§ Załączony fragment

Prosząc o przywrócenie audycji, chcemy również zwrócić uwagę na to, że nie wpłynie to na uzgodnioną ramówkę Trójki w znaczący sposób, bowiem audycja ukazywała się tylko 1 raz w miesiącu, a ponieważ była zależna od księżycowej pełni, wypadała w różne dni tygodnia, dzięki czemu żadna audycja z pozostałych nie była na stałe stratna. Godziny, w których się odbywała trudno uznać za “prime time”, za to w tak późnych, nocnych godzinach gromadziła wiernych fanów, którzy zawsze licznie i aktywnie trwali z nią do godzin porannych.

§ Zadania do wykonania
A) Proszę przytoczyć dokładnie fragment o audycji Trójki od słów „Prosząc o przywrócenie” do słów „do godzin porannych.”, włącznie z nimi.
B) Należy kontynuować fragment o audycji Trójki, rozpoczynając tuż po jego ostatnim zdaniu.

§ Wykaz pozycji
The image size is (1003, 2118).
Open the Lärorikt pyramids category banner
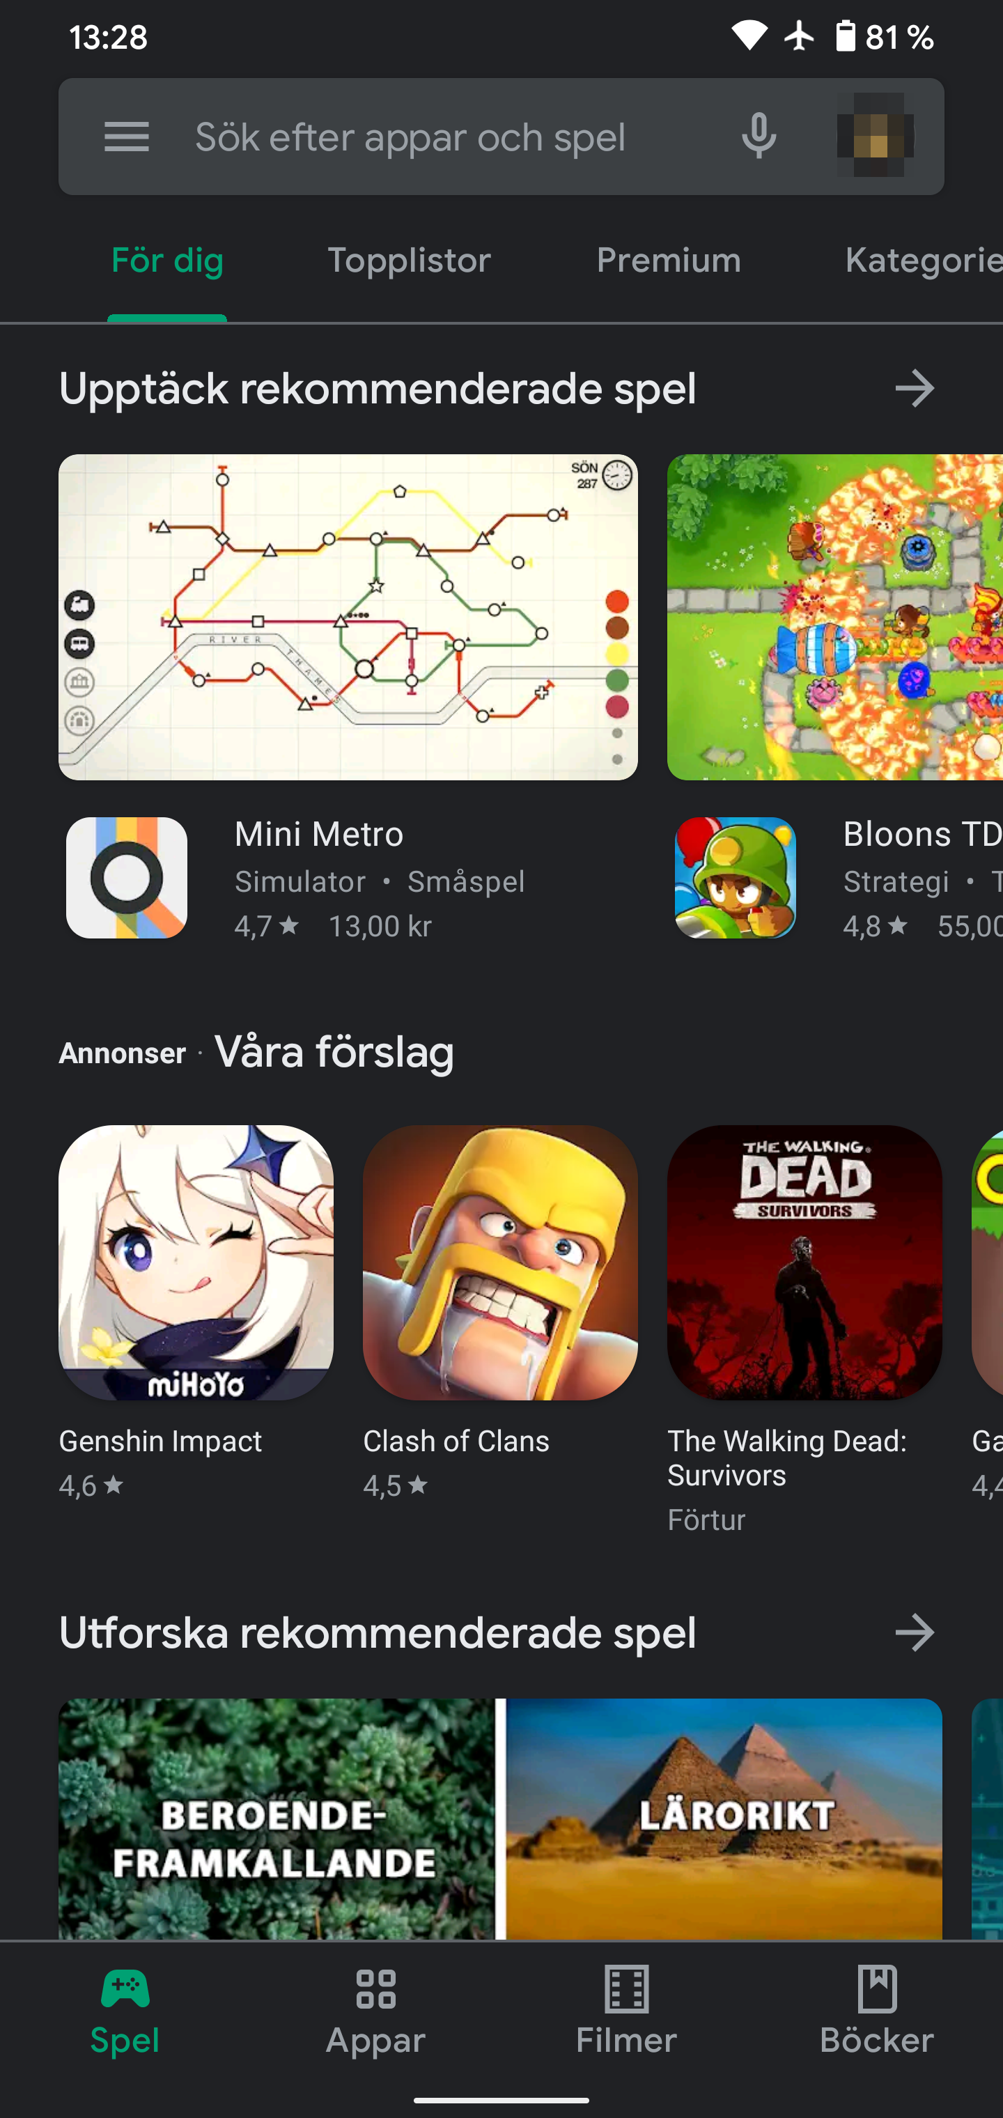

---

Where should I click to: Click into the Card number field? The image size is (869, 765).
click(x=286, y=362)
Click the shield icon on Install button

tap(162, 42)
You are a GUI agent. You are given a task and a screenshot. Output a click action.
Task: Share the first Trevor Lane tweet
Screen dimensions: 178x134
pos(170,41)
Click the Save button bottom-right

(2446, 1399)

...

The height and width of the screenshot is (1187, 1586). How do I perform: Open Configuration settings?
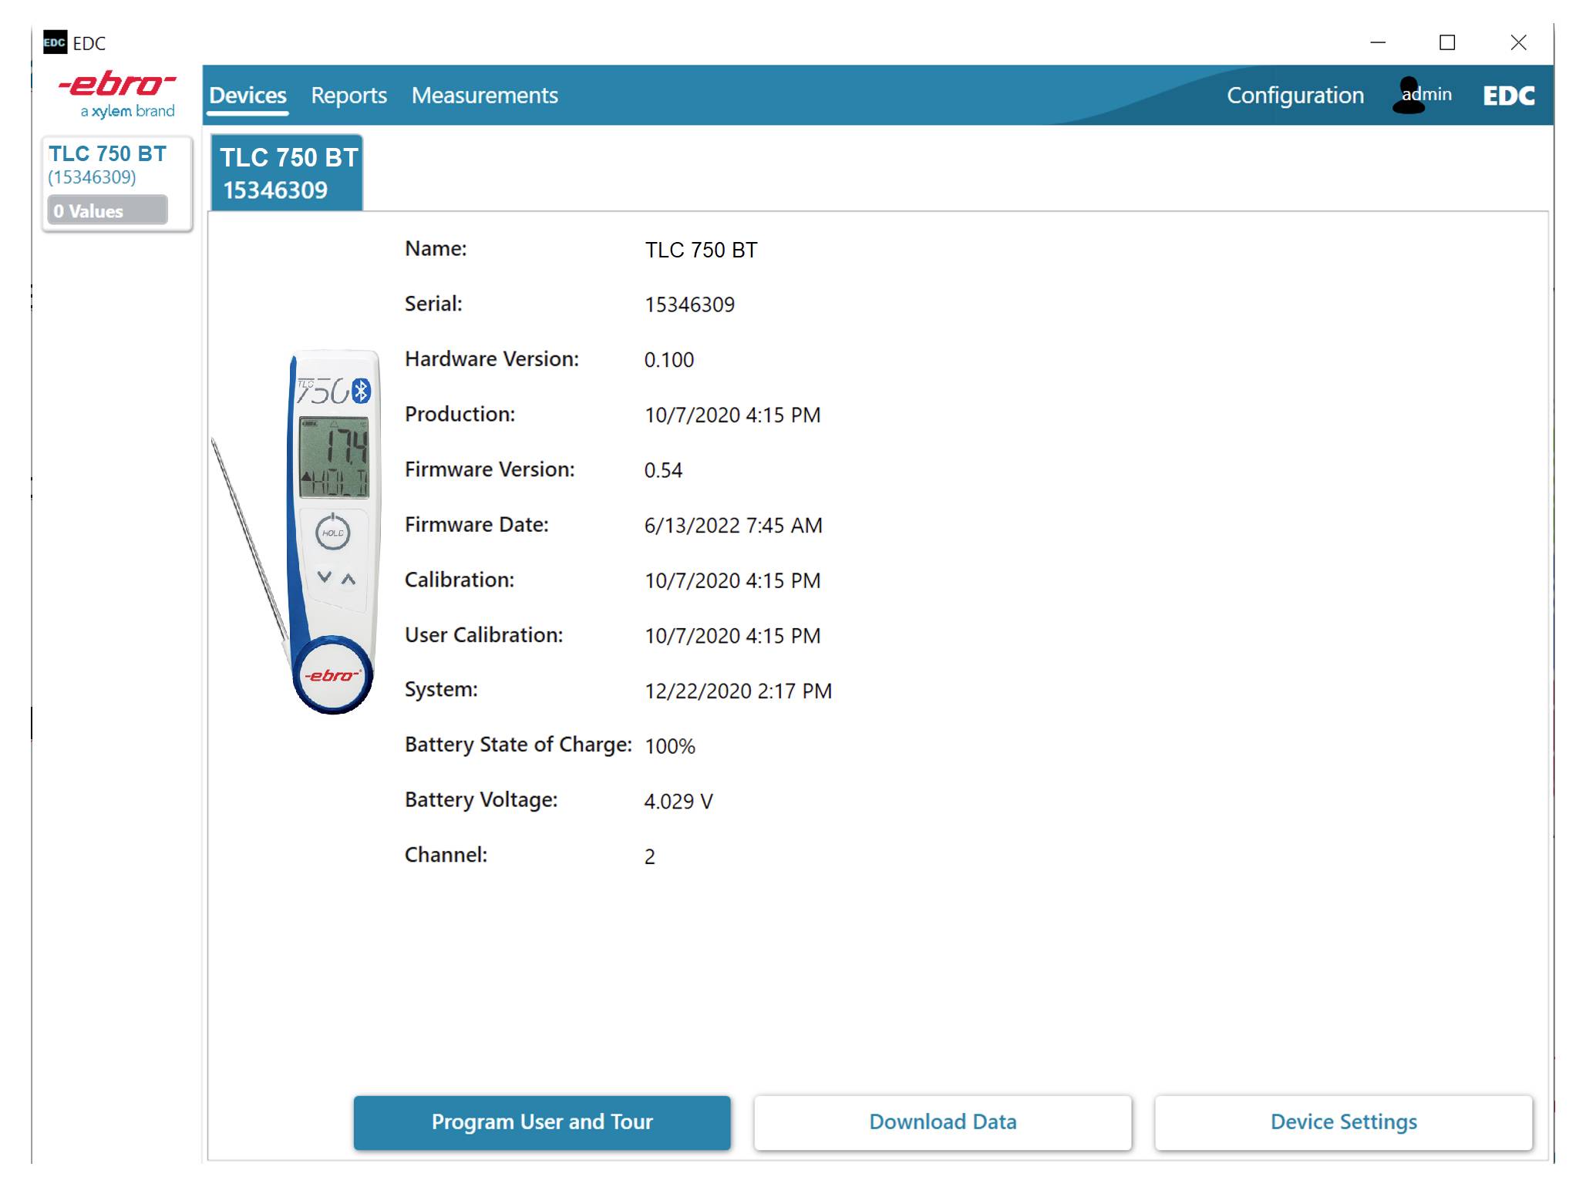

§ Odpowiedzi do ćwiczeń
A)
Prosząc o przywrócenie audycji, chcemy również zwrócić uwagę na to, że nie wpłynie to na uzgodnioną ramówkę Trójki w znaczący sposób, bowiem audycja ukazywała się tylko 1 raz w miesiącu, a ponieważ była zależna od księżycowej pełni, wypadała w różne dni tygodnia, dzięki czemu żadna audycja z pozostałych nie była na stałe stratna. Godziny, w których się odbywała trudno uznać za “prime time”, za to w tak późnych, nocnych godzinach gromadziła wiernych fanów, którzy zawsze licznie i aktywnie trwali z nią do godzin porannych.

B)
Powołując się więc na charakter audycji “Trzecia Strona Księżyca”, który wybitnie wpisuje się w misję Polskiego Radia, zwłaszcza Programu Trzeciego - wysokie ambicje, jakość muzyczną i merytoryczną, kulturę narracji, cenioną formę wywiadów i literackość, przedstawianie nowości i debiutów muzycznych również tych naszych, krajowych - a także wskazując, jak praktycznie nie zakłóca ustalonej ramówki, my niżej podpisani słuchacze, pełni nadziei prosimy o przywrócenie jej na antenę radiowej Trójki.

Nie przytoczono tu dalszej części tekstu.